|
Statistical Issues in Data Acquisition: Workshop Summary
In today’s information age, scientists rely chiefly on statistical modeling and analysis in order to manage massive amounts of data. Data acquisition is one realm where the use of these techniques can be used in order to aid scientists in capturing and parsing data. Specifically, researchers often ask “How can data be collected in order to discover unanticipated information?” In an effort to address this and other questions involving data acquisition, the Committee of Applied and Theoretical Statistics (CATS) of the National Research Council held a day-long workshop hosted at Lawrence Berkeley National Laboratory (LBL) on July 16, 2004. Statisticians and scientists from fields such as high-energy physics, earth science, and high performance computing discussed statistical techniques and methodologies from their research and highlighted current problems and solutions.
Robert Jacobsen, a high-energy physicist at LBL, opened the workshop with a presentation of the standard model of particle physics. In this model, physical events are constructed by chains of particle interactions, and these chains are constructed backwards through statistical inference. However, Dr. Jacobsen stated that most physicists are not trained in uncertainty analysis, and therefore “observations that fit don’t always make the cut because throwing them out lowers uncertainty”.

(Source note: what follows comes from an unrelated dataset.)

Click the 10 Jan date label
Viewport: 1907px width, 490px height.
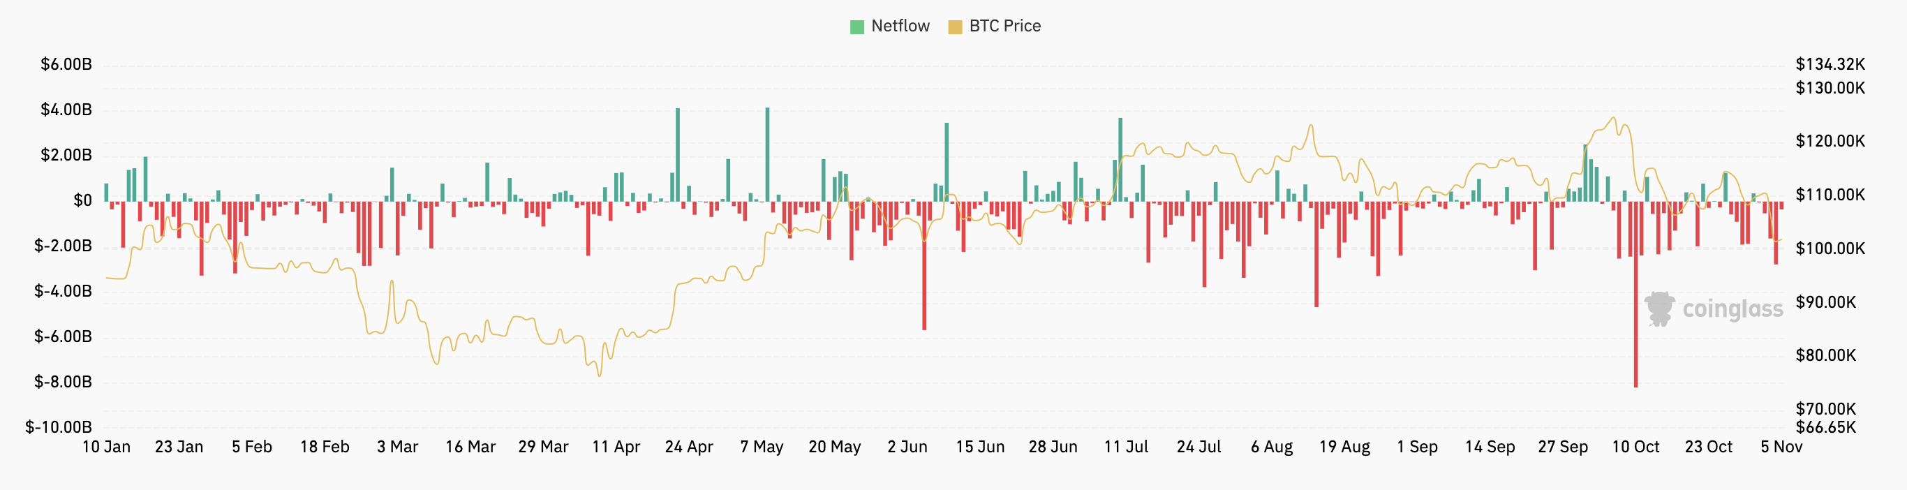(106, 447)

A number of statistical challenges arise because of a lack of distinction between “data collection” and “data processing”. Julian Borill, an LBL cosmologist, explained that while many large, data collecting organizations—such as NASA and NSF’s ground-based facilities—publish their data for scientific use, there is generally no specification of what, if any, refinements have been made to the raw data. On one hand, scientists may unintentionally use data that has been made biased by certain types of pre-processing, and on the other hand, scientists may find that without any processing, data sets can be too large or noisy to be useful. Wendy Meiring, a statistician at the University of California at Santa Barbara, echoed a similar concern. In her work with ozone data, there is debate over revising and re-releasing data in an effort to correct for deficiencies that were discovered years later in the data collection instruments.

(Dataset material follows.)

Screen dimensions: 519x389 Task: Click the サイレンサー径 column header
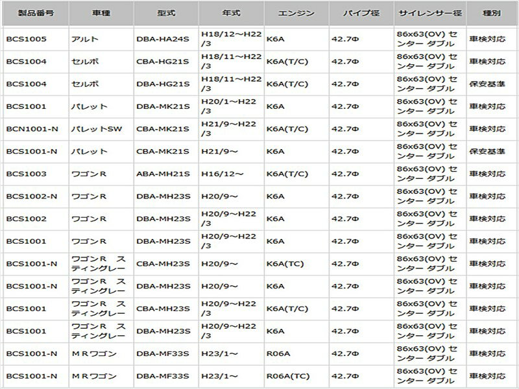(x=429, y=13)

Many workshop participants expressed the need for data owners to work with statisticians during the data gathering process. Amy Braverman, often the only statistician among her collaborators at NASA’s Jet Propulsion Laboratory, suggested that within the simulation and modeling community, there is often a misconception that statisticians work entirely on error estimates and are not seen as experts in variation. One workshop participant commented that a reason for this lack of communication is that statisticians tend to define themselves by methodology (Bayesian, etc.) as opposed to data type (climate data, for example). Others agreed that if statisticians organized themselves according to application area, it would help to bridge the gap between the statistics and non-statistics communities.
Two workshop attendees discussed current high-performance computing tools available for data acquisition. George Ostrouchov, a computer scientist at Oak Ridge National Laboratory, gave an overview of DOE’s Scientific Discovery through Advanced Computing (SciDAC) program. This program aims to develop software and hardware needed for terascale computers to run PDE-based finite element simulations. Jogesh Babu, a statistician at Penn State University, introduced the workshop participants to www.vostat.org, a web based service providing a suite of statistical tools designed for astronomers working with large data sets. The VOStat project is a joint effort led by Penn State University in collaboration with Carnegie Mellon Univesity and California Institute of Technology.
Overall, the participants found the workshop discussions useful and a number of participants discussed the possibility of future collaborations.
|